Je me rappelle très bien le jour où je débarquai du MS Waterman à Halifax Nouvelle-Écosse, le 6 juin 1952 et traversai le désormais célèbre hangar du Quai 21. Les agents des douanes et de l’immigration traitèrent efficacement les 900 arrivants néerlandais avant que nous nous dirigions vers le train qui nous emmènerait à traverser le Canada. Je me rappelle de l’agent des douanes, examinant gentiment mais rigoureusement les trois grandes malles de bateau que j’avais traînées sur la passerelle et le quai jusqu’à son guichet et en faisant rapidement le contrôle. Il devait se demander pourquoi emporter tant de marchandises sèches, tissus, draps et serviettes, des rideaux que ma mère avait insisté pour que j’emporte, de même que mes biens les plus précieux.

Le voyage en train fut animé, car lorsque le train s’arrêtait, soit pour faire le plein d’eau et de charbon, soit pour laisser descendre certains compagnons immigrants à des gares aux noms étranges, nous perdions souvent des passagers, qui étaient partis se balader et n’étaient pas de retour au moment où le train repartait après quelques coups de cloche et de sifflet. Le personnel du train devait être étonné du comportement fantasque d’un si grand nombre de passagers de ce train en plus d’être ennuyé par les retards. De plus, la chaleur estivale transformait le train en incubateur ambulant et plusieurs cas de varicelle se déclarèrent à bord, nécessitant des mises en quarantaine.
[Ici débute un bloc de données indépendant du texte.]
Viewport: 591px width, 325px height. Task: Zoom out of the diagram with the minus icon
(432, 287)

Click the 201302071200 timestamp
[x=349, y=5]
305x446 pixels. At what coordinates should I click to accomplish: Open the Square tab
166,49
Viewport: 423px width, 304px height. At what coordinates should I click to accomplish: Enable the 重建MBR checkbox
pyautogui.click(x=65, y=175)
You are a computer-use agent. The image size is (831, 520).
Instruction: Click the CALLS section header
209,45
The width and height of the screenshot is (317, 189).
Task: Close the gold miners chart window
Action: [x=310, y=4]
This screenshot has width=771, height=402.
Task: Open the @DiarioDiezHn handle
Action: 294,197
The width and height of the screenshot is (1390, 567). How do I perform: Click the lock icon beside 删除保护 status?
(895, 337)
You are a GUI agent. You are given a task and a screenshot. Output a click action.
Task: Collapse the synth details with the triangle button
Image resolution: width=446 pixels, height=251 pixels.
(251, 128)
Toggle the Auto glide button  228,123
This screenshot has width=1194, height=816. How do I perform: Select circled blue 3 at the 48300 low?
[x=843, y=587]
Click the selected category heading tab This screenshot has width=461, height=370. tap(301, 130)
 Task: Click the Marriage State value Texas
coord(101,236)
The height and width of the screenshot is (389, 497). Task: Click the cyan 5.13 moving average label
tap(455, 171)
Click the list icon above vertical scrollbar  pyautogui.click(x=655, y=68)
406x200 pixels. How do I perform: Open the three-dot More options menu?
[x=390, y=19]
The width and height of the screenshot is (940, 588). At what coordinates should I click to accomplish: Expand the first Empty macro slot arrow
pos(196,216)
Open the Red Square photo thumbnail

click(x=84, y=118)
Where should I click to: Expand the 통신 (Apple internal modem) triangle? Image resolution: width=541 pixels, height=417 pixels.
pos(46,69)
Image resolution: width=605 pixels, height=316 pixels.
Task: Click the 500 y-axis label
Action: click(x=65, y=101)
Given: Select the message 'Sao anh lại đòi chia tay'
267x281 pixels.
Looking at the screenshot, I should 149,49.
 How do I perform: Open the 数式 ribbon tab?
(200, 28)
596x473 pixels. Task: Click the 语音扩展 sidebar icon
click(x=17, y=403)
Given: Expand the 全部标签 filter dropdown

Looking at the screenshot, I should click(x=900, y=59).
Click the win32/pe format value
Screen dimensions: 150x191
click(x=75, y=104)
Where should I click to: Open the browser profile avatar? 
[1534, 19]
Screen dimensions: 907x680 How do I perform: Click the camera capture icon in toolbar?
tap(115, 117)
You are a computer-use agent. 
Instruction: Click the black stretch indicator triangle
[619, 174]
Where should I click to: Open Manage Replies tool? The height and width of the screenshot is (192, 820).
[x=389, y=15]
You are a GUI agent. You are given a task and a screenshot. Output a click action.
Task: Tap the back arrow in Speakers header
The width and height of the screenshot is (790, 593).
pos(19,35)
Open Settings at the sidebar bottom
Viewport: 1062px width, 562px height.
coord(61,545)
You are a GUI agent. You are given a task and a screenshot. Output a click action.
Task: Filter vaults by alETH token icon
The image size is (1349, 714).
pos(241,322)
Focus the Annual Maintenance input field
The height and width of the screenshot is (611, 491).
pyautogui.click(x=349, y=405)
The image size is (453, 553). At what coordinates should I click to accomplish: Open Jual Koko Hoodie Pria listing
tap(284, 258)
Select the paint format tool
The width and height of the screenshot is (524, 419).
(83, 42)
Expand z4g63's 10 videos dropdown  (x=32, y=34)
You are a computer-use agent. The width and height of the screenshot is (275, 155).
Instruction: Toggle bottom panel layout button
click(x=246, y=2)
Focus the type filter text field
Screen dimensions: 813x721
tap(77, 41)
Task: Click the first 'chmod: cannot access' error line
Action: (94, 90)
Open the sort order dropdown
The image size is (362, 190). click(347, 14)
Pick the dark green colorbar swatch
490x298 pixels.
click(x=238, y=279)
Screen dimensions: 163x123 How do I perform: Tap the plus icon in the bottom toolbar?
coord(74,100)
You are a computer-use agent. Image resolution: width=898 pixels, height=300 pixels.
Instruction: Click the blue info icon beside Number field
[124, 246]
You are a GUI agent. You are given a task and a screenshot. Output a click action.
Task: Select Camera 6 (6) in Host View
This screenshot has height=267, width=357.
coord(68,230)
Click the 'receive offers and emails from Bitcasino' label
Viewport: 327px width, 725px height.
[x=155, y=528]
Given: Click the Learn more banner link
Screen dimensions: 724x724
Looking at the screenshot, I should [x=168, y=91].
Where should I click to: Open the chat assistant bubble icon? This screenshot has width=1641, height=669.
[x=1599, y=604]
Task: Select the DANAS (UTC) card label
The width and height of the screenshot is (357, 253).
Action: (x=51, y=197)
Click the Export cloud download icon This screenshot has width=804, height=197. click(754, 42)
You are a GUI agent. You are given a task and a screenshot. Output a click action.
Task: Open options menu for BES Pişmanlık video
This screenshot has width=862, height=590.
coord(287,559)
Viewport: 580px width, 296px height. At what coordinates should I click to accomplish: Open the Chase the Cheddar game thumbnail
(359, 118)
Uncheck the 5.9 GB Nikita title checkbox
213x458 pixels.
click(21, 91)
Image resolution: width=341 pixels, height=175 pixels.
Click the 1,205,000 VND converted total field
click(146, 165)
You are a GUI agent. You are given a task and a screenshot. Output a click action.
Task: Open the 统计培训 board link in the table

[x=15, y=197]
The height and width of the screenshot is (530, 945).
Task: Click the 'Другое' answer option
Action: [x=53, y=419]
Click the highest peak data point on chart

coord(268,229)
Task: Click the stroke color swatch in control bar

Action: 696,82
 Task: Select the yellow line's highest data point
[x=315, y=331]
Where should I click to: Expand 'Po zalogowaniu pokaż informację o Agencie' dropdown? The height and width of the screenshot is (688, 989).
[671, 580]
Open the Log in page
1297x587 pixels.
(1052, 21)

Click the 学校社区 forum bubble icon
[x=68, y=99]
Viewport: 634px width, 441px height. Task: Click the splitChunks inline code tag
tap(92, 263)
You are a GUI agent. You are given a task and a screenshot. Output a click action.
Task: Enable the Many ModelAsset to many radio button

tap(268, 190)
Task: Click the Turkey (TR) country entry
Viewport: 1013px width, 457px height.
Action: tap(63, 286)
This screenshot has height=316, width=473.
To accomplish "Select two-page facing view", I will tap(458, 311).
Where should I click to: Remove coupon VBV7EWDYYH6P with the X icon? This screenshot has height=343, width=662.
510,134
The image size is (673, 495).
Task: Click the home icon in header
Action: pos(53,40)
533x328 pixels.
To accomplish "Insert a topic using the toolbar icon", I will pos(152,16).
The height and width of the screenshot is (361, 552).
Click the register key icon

Le train fut séparé en une section familiale et un wagon pour célibataires à l’avant où nous, c’est à dire quinze jeunes hommes célibataires, ouvririons les fenêtres à bordure de cuir pour laisser entrer un peu d’air frais et des quantités de suie qui nous transformèrent en tableau d’horreur à l’arrivée à la gare du CN de Vancouver avec le reste des 120 «Néerlandais ». Comme les célibataires avaient été confinés à leur antique wagon de passagers, nous avions dû ces six derniers jours demeurer assis sur des banquettes en lattes de bois de style voiture-coach, de sorte qu’à notre descente du train, on pouvait reconnaître les jeunes hommes célibataires aux marques de lattes sur le dos et le postérieur des vêtements. De fait, même plusieurs jours après, je sentais encore les marques de lattes sur ma peau. Je me suis souvent demandé ce qu’il était advenu de mes amis célibataires et des autres passagers après qu’ils se furent dispersés dans l’avenue de la gare de Vancouver.